Snap Stock Falls 1.2% to $6.10 Before Earnings
Snap stock fell 1.2% to $6.10 in after-hours trading on May 5, 2026, after closing the regular session at $6.17. The move came hours before Snap Inc. reports first-quarter 2026 earnings after market close on May 6, putting the stock back in focus as traders positioned for the print.
Wall Street Wants $1.53 Billion
Wall Street expects $0.10 in earnings per share and $1.53 billion in revenue, a 12.5% year-over-year increase. For holders, that means the next readout has to show more than headline growth; it needs to prove Snap can turn higher sales into a cleaner profit line after a year of pressure.
Mark Zgutowicz of Benchmark reiterated a Hold rating, and the consensus still sits at Hold with 4 Buy ratings, 13 Hold ratings, and 2 Sell ratings. That split leaves the stock without a clear conviction call even as the market is about to get a new set of numbers to test the current view.
Snap's Profitability Gap
A negative price-to-earnings ratio of -23.44, a net profit margin of -7.8%, and return on equity of -20.7% show why the earnings release matters beyond revenue. Snap is still being measured against the gap between growth and durable earnings, not just against how much sales can rise in a quarter.
$0.38 in operating cash flow per share and $0.26 in free cash flow per share give the company some cash-generation support, but the balance sheet still carries a 2.06x debt-to-equity ratio. With a current ratio of 3.56x, Snap has liquidity room, yet profitability remains the harder test.
Trading Signals Before May 6
48.1 million shares changed hands in after-hours trading, versus a 52.4 million daily average, showing heavy positioning into the report. The stock also sits with an RSI reading of 63.47, a MACD histogram of 0.04, and an ADX of 30.11, while Bollinger Bands point to resistance at $6.65 and support at $4.69.

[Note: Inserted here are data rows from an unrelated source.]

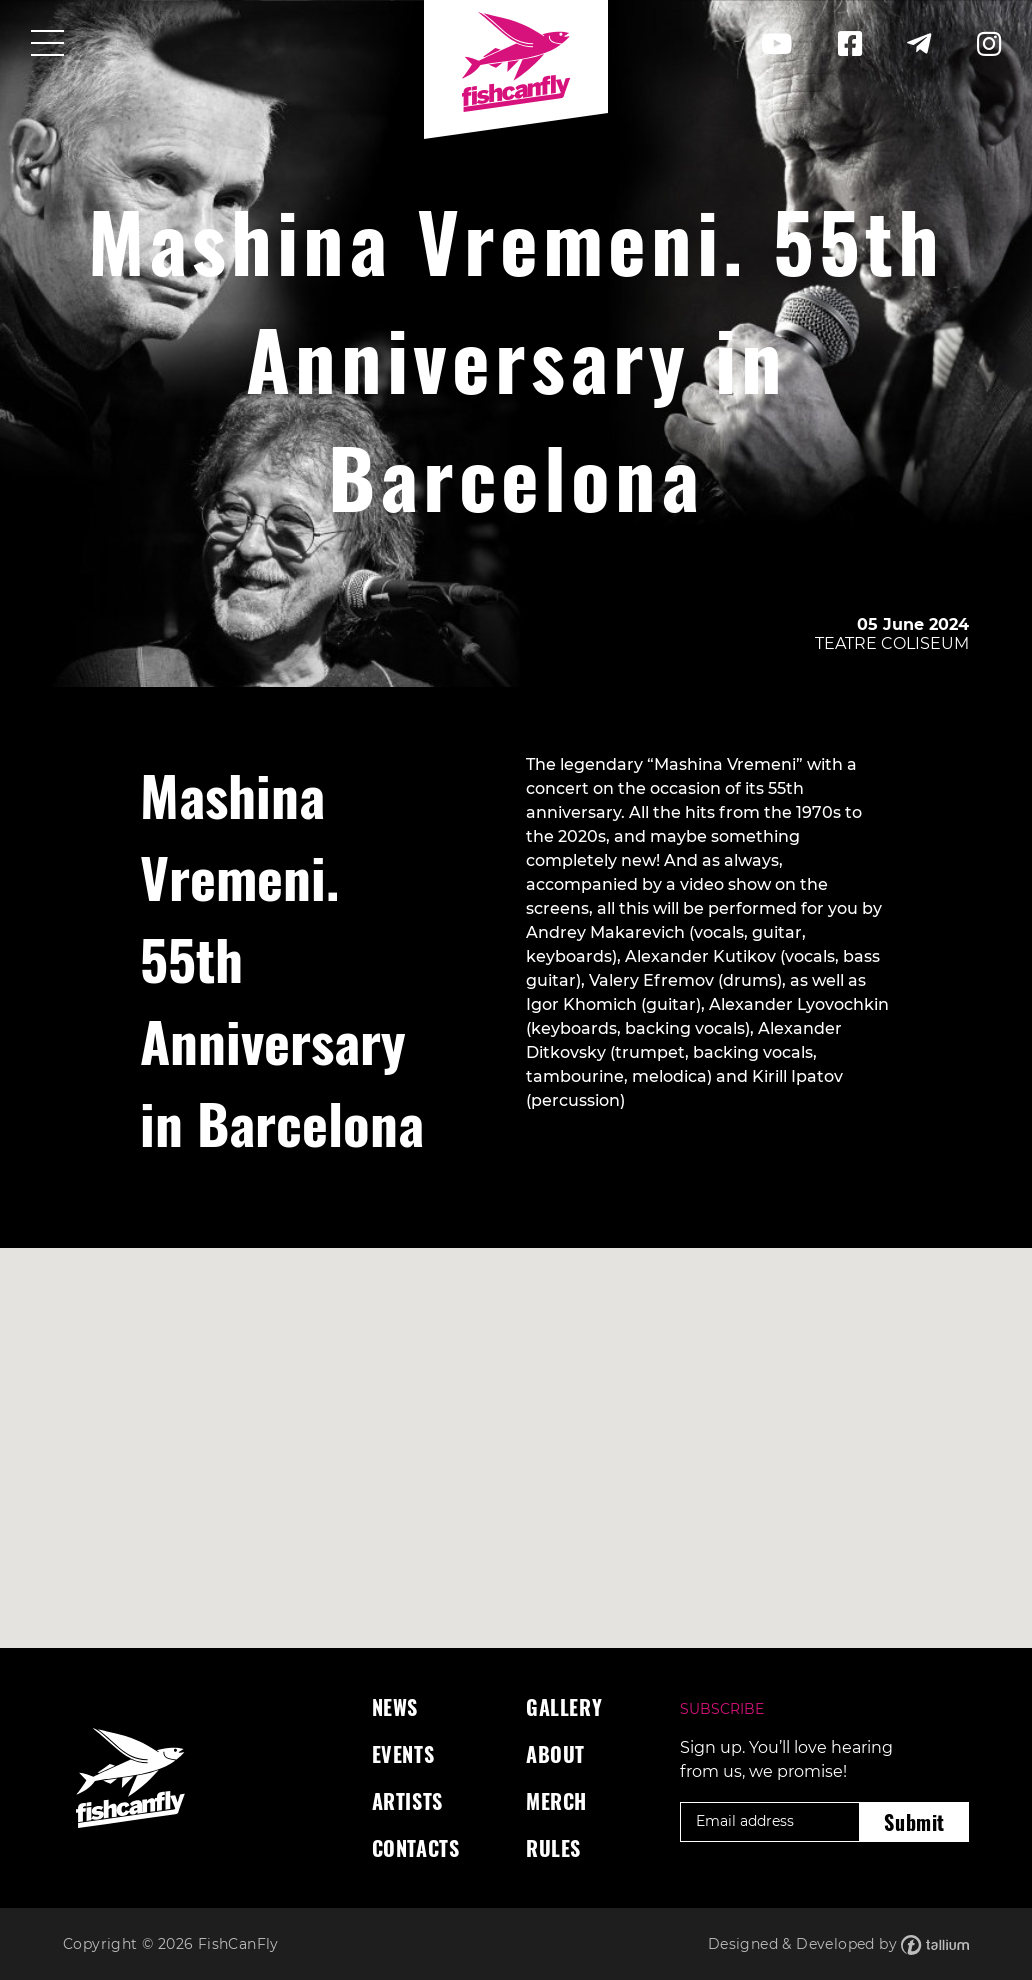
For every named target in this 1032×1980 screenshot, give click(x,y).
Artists (407, 1801)
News (395, 1707)
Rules (553, 1848)
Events (403, 1754)
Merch (556, 1801)
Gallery (564, 1707)
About (555, 1754)
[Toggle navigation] (47, 45)
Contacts (416, 1848)
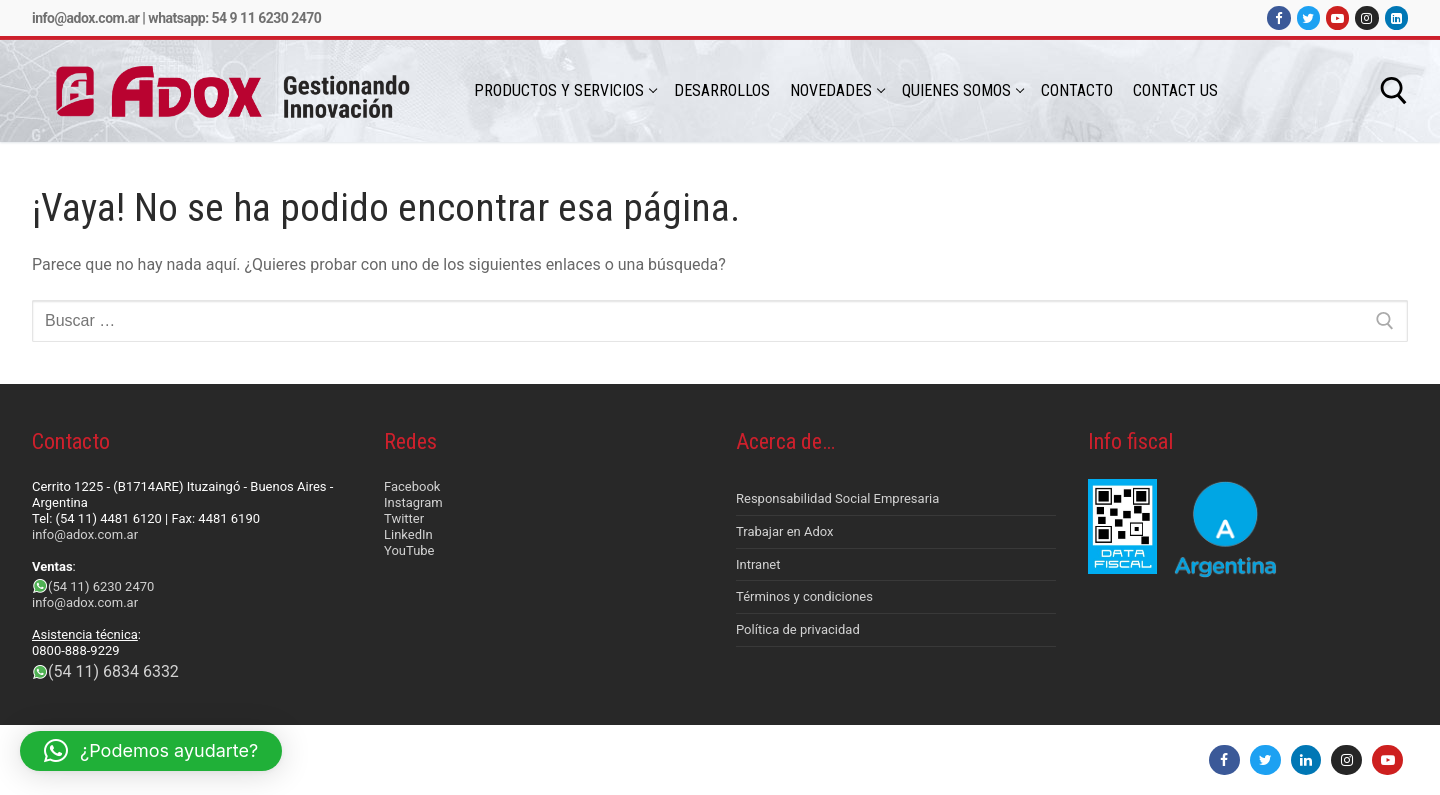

31% gains over the past month and 4.6% over the last five days have helped repair part of the chart, but the longer stretch still shows Snap down 27.8% over the past year and 23.5% year-to-date. If the company matches the $1.53 billion revenue target and avoids another margin setback, the stock starts the next session with clearer evidence that the recent bounce has more than momentum behind it.